[TEXT SHOWN]

Fulton mayors scold county commissioners over $104M COVID relief

Fulton County Board Chairman Robb Pitts speaks during the Community Organized Relief Effort (CORE) and Fulton County partnership new conference in Alpharetta on Aug. 14, 2020. (ALYSSA POINTER / ALYSSA.POINTER@AJC.COM)



Fulton County Board Chairman Robb Pitts speaks during the Community Organized Relief Effort (CORE) and Fulton County partnership new conference in Alpharetta on Aug. 14, 2020. (ALYSSA POINTER / ALYSSA.POINTER@AJC.COM)

Fulton County’s mayors formed a verbal firing squad Friday morning over Zoom and let loose on the county’s Board of Commissioners.

City leaders accuse the county of not giving them enough of $104 million federal Coronavirus Aid, Relief, and Economic Security Act funding it received.

Mayors say they are prepared to file an injunction to block Fulton from spending any more of the federal COVID-19 funds.

[/TEXT SHOWN]

• **EXERCISE DIRECTIONS**:
Could you repeat the Fulton COVID relief article word for word, starting at the words "City leaders accuse" and stopping after "funding it received."? The listing after this point is separate material, unrelated to the Fulton COVID relief article.

[INPUT DATA]

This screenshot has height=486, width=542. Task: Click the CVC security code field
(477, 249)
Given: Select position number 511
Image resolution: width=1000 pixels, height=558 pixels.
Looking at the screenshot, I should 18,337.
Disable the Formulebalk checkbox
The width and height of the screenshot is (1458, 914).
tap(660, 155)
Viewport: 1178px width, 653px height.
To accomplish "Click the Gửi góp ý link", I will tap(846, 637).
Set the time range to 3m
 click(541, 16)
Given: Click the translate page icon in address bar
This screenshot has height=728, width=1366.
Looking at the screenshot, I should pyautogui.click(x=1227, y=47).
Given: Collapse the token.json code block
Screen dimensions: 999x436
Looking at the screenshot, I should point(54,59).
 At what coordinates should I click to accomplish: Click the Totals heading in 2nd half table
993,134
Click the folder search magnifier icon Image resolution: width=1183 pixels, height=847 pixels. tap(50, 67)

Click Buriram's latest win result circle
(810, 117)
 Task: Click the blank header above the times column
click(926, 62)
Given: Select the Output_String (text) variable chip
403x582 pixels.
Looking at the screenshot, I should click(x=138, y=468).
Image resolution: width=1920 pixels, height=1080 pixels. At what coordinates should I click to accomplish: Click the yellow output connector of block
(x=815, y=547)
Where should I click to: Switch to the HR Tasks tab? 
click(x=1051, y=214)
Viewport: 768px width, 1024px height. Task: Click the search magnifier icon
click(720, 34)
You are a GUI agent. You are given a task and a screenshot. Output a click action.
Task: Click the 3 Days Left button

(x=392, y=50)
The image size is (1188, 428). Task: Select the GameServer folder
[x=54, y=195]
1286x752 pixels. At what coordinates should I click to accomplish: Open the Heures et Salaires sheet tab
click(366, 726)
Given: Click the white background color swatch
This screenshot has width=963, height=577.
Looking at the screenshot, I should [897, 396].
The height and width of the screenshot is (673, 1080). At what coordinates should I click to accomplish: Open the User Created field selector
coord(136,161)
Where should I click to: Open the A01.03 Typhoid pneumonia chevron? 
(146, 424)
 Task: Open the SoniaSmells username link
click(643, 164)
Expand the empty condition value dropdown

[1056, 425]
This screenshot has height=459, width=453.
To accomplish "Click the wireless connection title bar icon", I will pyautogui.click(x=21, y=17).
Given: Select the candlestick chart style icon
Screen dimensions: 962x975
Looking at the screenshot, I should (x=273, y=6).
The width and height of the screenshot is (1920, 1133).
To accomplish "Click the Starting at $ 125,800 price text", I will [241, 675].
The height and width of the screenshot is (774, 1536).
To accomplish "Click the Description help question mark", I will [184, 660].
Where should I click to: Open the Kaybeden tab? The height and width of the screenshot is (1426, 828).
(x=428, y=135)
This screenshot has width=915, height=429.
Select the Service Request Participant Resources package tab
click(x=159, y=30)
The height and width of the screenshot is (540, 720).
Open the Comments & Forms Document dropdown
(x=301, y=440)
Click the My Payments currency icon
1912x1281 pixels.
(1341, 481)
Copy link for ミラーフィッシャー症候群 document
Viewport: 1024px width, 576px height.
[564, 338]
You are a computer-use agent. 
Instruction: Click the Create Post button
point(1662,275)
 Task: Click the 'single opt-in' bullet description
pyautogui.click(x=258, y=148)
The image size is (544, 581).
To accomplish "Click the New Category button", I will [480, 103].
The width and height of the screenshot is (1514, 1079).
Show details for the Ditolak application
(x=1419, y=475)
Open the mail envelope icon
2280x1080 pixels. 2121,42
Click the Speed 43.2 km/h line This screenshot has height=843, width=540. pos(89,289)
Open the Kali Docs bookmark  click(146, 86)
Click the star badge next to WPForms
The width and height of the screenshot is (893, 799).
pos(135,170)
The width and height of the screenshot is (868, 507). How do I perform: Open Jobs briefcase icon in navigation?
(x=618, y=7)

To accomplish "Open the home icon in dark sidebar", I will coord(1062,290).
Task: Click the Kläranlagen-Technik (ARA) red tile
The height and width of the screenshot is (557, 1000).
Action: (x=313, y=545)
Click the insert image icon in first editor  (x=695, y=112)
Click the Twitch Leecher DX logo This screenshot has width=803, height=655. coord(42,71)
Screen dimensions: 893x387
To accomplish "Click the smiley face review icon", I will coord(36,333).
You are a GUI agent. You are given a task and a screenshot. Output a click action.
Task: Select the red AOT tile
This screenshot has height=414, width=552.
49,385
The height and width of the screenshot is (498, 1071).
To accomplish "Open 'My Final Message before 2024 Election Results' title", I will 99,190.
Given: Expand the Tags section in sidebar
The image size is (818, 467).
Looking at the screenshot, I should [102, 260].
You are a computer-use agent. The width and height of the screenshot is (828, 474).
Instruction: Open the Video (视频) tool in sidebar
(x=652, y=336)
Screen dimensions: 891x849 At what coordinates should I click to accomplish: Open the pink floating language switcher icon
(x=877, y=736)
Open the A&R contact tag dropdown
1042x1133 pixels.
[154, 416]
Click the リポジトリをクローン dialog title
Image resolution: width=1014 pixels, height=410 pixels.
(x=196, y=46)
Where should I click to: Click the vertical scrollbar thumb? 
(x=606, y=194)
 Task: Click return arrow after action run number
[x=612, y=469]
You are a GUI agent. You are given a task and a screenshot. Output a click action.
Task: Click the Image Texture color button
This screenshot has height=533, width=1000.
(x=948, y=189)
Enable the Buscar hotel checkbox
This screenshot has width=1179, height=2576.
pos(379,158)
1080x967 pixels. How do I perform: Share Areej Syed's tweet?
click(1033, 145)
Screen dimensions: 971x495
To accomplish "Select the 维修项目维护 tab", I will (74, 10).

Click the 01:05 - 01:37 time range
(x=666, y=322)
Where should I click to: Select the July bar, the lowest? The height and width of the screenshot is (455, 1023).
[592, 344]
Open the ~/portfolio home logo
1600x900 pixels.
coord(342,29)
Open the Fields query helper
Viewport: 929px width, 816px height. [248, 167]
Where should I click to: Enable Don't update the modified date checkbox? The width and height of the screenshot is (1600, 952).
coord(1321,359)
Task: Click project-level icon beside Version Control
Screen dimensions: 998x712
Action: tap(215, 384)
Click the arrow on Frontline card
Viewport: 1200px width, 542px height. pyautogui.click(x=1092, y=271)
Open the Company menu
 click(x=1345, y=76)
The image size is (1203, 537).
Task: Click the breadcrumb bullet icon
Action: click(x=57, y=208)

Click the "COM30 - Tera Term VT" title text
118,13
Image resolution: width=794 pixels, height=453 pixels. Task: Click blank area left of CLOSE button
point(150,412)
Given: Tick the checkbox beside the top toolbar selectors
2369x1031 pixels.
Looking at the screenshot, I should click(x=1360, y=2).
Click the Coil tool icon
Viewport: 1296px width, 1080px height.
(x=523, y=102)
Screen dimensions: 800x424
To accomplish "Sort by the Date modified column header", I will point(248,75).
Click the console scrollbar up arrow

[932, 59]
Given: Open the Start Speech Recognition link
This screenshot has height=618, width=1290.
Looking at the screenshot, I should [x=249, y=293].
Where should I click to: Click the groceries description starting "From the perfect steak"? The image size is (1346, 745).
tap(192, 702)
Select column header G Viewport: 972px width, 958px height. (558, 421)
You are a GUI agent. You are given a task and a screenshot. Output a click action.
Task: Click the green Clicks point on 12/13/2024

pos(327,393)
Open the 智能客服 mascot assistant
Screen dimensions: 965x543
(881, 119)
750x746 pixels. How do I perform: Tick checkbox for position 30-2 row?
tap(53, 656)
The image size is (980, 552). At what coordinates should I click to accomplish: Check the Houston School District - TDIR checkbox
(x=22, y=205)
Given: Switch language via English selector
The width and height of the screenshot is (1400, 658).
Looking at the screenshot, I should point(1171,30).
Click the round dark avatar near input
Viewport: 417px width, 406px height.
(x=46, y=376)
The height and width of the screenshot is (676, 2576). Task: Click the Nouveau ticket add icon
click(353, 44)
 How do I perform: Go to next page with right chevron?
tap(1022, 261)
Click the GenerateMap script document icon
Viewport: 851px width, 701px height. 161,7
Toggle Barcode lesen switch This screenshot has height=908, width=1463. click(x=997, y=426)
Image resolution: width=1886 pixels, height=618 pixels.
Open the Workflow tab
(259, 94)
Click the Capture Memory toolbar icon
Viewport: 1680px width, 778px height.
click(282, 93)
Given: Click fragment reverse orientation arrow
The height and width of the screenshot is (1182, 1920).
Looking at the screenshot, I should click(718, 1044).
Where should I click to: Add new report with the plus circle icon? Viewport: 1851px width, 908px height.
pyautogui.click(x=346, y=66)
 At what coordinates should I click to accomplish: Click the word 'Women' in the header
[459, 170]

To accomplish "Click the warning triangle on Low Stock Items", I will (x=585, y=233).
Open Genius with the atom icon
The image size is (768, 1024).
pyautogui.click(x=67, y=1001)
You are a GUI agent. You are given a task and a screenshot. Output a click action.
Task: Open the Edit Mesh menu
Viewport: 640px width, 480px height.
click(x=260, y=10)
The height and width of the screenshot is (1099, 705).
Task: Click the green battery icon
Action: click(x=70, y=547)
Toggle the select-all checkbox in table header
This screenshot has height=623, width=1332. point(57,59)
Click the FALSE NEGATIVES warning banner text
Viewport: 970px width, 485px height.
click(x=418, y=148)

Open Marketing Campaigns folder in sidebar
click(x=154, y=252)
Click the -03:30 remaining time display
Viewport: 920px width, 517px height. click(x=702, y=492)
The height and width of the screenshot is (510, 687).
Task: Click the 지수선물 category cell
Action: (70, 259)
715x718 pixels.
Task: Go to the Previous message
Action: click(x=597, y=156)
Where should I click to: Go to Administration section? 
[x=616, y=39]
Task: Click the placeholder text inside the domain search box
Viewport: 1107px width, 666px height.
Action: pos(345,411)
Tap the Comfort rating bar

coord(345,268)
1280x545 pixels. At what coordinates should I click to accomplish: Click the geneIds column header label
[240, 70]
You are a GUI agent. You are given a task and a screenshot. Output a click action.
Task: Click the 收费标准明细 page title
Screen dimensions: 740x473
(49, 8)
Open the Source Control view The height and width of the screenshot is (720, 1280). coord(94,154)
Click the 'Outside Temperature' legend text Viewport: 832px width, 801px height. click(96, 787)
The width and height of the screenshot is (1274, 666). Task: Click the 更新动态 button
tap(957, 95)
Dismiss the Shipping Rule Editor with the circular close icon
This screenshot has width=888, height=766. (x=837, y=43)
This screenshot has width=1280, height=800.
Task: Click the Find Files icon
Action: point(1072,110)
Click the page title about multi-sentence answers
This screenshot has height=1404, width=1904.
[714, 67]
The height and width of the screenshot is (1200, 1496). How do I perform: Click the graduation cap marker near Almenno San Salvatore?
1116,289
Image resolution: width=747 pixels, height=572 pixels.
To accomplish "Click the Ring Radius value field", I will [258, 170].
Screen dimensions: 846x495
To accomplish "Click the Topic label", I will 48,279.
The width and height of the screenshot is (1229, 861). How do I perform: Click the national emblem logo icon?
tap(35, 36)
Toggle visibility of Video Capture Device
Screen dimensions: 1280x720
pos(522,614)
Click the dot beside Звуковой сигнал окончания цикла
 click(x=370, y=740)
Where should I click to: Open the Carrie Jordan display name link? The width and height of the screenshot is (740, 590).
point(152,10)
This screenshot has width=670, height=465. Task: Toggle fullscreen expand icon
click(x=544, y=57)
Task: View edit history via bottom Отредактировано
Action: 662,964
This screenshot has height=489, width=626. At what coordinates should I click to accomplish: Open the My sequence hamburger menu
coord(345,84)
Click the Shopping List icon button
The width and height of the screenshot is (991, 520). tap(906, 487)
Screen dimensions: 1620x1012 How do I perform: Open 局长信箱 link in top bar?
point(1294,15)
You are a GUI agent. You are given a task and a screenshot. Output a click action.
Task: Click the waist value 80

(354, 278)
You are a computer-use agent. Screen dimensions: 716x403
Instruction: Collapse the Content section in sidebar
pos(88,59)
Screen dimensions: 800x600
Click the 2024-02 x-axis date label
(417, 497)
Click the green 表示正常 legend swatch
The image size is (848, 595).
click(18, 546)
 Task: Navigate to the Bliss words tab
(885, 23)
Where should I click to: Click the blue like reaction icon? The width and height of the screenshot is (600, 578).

[/INPUT DATA]

• **EXERCISE RESULT**:
City leaders accuse the county of not giving them enough of $104 million federal Coronavirus Aid, Relief, and Economic Security Act funding it received.